Reorganize by demand:
Instead of:
Subsequence A needs 3
Subsequence B needs 3
Subsequence C needs 5
Think:
Number 3 is needed by 2 subsequences
Number 5 is needed by 1 subsequence
→ need = {3: 2, 5: 1}
Choice: HashMap<Integer, Integer> need
Why this structure?
- Key = the number that's needed
- Value = how many subsequences need it
- Operations needed:
- Check demand:
need.get(x) > 0 - Satisfy one demand:
need.put(x, need.get(x) - 1) - Create new demand:
need.put(x+1, need.get(x+1) + 1) - All O(1)!
- Check demand:
Phase 4: The State Machine (Coder's View)
The loop structure:
for each number x in sorted array:
// STATE CHECK: Is x already consumed?
if (freq[x] == 0) {
skip // Earlier decision already used this x
}
// DECISION TREE:
// Branch 1: EXTEND path
if (need[x] > 0) {
// State transitions:
freq[x]-- // consume from supply
need[x]-- // satisfy one demand
need[x+1]++ // create new demand
}
// Branch 2: START path
else if (freq[x+1] > 0 AND freq[x+2] > 0) {
// State transitions:
freq[x]-- // consume starter
freq[x+1]-- // consume middle
freq[x+2]-- // consume ender
need[x+3]++ // create demand for continuation
}
// Branch 3: FAIL path
else {
return "fail"
}
Phase 5: Understanding need
What need Really Represents
need[7] = 3
Translation:
"Three subsequences have their LAST element at 6,
and they're all expecting 7 to be their NEXT element"
Visual representation:
Subsequence A: [..., 5, 6, ?] ─┐
Subsequence B: [..., 4, 5, 6, ?] ├─→ All need 7 next
Subsequence C: [6, ?] ─┘
need[7] = 3
Why This Structure Is Genius
Compare to alternative:
// Alternative: Track each subsequence explicitly
List<Subsequence> subs;
for (Subsequence sub : subs) {
if (sub.lastElement() == x - 1) {
sub.add(x);
break;
}
}
→ O(n) per number = O(n²) total
With need map:
if (need[x] > 0) {
need[x]--;
need[x+1]++;
}
→ O(1) per number = O(n) total
The abstraction:
- We collapse ALL subsequences ending at the same number
- We only track the COUNT, not the identity
- This works because we don't care WHICH subsequence extends—any will do!
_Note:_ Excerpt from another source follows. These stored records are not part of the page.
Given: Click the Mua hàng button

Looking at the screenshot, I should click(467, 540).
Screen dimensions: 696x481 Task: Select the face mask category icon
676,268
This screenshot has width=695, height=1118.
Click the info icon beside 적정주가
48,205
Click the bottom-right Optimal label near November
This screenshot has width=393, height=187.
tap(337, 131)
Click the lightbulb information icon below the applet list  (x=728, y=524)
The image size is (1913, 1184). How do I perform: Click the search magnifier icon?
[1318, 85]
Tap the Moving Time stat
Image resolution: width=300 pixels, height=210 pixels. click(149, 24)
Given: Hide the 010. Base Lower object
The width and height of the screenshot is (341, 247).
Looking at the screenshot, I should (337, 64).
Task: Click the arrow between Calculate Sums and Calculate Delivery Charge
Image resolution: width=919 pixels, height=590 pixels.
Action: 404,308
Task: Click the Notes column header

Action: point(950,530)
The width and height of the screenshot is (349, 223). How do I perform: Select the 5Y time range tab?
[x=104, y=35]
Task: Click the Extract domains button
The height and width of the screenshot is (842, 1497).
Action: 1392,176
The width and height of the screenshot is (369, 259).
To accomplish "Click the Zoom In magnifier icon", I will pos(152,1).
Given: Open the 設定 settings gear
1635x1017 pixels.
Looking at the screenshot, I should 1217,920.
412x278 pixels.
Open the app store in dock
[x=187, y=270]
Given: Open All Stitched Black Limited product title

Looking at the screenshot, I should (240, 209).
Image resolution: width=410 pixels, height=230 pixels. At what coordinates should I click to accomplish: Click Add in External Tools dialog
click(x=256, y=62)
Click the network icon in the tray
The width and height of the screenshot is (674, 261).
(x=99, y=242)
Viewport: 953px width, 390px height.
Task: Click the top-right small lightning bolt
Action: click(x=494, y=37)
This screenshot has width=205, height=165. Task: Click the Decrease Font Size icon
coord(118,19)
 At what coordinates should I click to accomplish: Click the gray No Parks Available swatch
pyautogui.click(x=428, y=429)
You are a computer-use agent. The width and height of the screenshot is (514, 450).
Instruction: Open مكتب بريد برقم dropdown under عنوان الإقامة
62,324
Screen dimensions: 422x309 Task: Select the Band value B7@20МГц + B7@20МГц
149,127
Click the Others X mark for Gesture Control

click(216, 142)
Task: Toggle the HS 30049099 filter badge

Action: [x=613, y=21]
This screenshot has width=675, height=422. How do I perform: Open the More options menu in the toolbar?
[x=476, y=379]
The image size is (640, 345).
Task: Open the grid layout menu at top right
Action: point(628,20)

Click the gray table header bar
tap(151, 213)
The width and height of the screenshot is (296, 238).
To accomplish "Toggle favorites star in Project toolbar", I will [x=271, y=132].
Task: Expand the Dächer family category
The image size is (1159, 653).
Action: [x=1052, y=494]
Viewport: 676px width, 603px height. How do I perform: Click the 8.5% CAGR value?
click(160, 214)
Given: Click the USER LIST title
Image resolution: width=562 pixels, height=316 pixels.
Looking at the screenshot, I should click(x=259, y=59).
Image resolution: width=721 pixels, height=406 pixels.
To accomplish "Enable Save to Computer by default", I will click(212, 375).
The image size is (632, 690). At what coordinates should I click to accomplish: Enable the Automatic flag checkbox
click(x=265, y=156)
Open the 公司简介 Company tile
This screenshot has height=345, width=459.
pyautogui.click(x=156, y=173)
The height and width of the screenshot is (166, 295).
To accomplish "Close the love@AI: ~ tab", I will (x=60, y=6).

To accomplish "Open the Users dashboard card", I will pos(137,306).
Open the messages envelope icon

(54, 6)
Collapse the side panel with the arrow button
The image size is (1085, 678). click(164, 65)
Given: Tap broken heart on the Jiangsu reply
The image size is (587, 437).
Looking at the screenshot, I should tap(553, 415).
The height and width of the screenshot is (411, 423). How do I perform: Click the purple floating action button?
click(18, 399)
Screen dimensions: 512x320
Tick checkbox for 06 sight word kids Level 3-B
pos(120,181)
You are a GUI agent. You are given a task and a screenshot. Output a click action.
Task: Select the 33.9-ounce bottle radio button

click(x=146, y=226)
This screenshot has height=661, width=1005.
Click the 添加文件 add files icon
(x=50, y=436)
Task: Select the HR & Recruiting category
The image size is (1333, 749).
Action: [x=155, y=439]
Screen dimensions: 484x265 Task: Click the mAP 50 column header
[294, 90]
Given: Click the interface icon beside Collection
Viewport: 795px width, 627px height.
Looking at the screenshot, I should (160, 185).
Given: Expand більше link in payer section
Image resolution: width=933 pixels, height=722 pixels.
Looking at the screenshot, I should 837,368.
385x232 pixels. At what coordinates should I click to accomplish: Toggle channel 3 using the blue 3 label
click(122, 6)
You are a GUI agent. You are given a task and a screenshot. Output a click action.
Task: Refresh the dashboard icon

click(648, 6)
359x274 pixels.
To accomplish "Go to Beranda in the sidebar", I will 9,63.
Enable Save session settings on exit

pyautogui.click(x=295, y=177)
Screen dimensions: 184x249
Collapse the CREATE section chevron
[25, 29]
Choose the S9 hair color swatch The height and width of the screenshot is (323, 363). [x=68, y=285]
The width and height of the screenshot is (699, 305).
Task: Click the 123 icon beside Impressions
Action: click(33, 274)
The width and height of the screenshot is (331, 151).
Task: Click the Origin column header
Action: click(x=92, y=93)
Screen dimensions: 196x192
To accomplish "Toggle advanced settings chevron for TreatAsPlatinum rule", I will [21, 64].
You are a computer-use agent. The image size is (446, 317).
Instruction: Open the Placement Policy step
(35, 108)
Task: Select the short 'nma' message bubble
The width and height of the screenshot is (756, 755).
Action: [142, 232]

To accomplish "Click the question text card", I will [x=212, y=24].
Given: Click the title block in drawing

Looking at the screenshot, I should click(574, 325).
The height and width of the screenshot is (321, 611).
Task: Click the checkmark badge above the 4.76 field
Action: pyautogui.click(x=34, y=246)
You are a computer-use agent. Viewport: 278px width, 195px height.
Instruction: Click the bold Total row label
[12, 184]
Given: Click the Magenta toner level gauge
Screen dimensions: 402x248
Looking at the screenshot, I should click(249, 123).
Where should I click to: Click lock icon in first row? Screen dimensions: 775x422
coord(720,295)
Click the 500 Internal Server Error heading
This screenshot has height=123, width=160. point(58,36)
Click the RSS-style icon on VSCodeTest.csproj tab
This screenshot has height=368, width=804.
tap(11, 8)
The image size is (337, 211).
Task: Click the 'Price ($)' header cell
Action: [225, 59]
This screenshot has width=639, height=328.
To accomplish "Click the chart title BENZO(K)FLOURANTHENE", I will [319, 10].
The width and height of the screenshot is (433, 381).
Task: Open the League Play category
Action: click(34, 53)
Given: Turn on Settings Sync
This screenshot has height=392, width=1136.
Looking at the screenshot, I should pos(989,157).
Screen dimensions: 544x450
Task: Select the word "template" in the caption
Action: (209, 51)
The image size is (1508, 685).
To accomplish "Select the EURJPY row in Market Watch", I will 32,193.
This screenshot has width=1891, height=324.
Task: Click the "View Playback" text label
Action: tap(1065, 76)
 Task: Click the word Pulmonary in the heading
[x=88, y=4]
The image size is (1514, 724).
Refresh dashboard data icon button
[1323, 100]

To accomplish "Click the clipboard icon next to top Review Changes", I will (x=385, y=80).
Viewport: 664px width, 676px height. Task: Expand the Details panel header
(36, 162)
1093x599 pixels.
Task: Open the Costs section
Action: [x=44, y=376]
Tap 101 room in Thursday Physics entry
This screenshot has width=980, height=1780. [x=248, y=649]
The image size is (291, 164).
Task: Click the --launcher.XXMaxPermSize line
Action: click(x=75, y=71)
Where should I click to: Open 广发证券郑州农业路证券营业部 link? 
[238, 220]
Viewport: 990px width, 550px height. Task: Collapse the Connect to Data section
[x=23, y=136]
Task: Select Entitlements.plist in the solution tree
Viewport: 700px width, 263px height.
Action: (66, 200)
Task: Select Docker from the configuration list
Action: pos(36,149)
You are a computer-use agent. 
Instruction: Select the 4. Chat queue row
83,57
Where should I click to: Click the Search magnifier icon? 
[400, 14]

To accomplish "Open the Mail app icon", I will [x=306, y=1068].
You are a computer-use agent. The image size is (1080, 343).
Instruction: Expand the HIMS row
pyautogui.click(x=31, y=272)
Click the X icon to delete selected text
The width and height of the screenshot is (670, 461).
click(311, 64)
Complete Java Implementation
public String canSplit(int[] nums) {
// Build frequency map
Map<Integer, Integer> freq = new HashMap<>();
for (int num : nums) {
freq.put(num, freq.getOrDefault(num, 0) + 1);
}
// Track subsequences waiting for next number
Map<Integer, Integer> need = new HashMap<>();
for (int x : nums) {
// Skip if already used
if (freq.get(x) == 0) {
continue;
}
// Option 1: EXTEND existing subsequence
if (need.getOrDefault(x, 0) > 0) {
freq.put(x, freq.get(x) - 1);
need.put(x, need.get(x) - 1);
need.put(x + 1, need.getOrDefault(x + 1, 0) + 1);
}
// Option 2: START new subsequence
else if (freq.getOrDefault(x + 1, 0) > 0 &&
freq.getOrDefault(x + 2, 0) > 0) {
freq.put(x, freq.get(x) - 1);
freq.put(x + 1, freq.get(x + 1) - 1);
freq.put(x + 2, freq.get(x + 2) - 1);
need.put(x + 3, need.getOrDefault(x + 3, 0) + 1);
}
// Option 3: FAIL
else {
return "fail";
}
}
return "pass";
}
Time & Space Complexity
- Time: O(n) - single pass through array
- Space: O(n) - two hashmaps
Mental Model: Reservation System
Think of need as a reservation system at a restaurant:
need[7] = 3 means:
"Three tables have ordered the next course,
and they ALL want dish #7 next"
When x=7 arrives from the kitchen:
need[7]-- → Serve one table
need[8]++ → That table now wants dish #8
You don't track WHICH table—you track HOW MANY tables want each dish.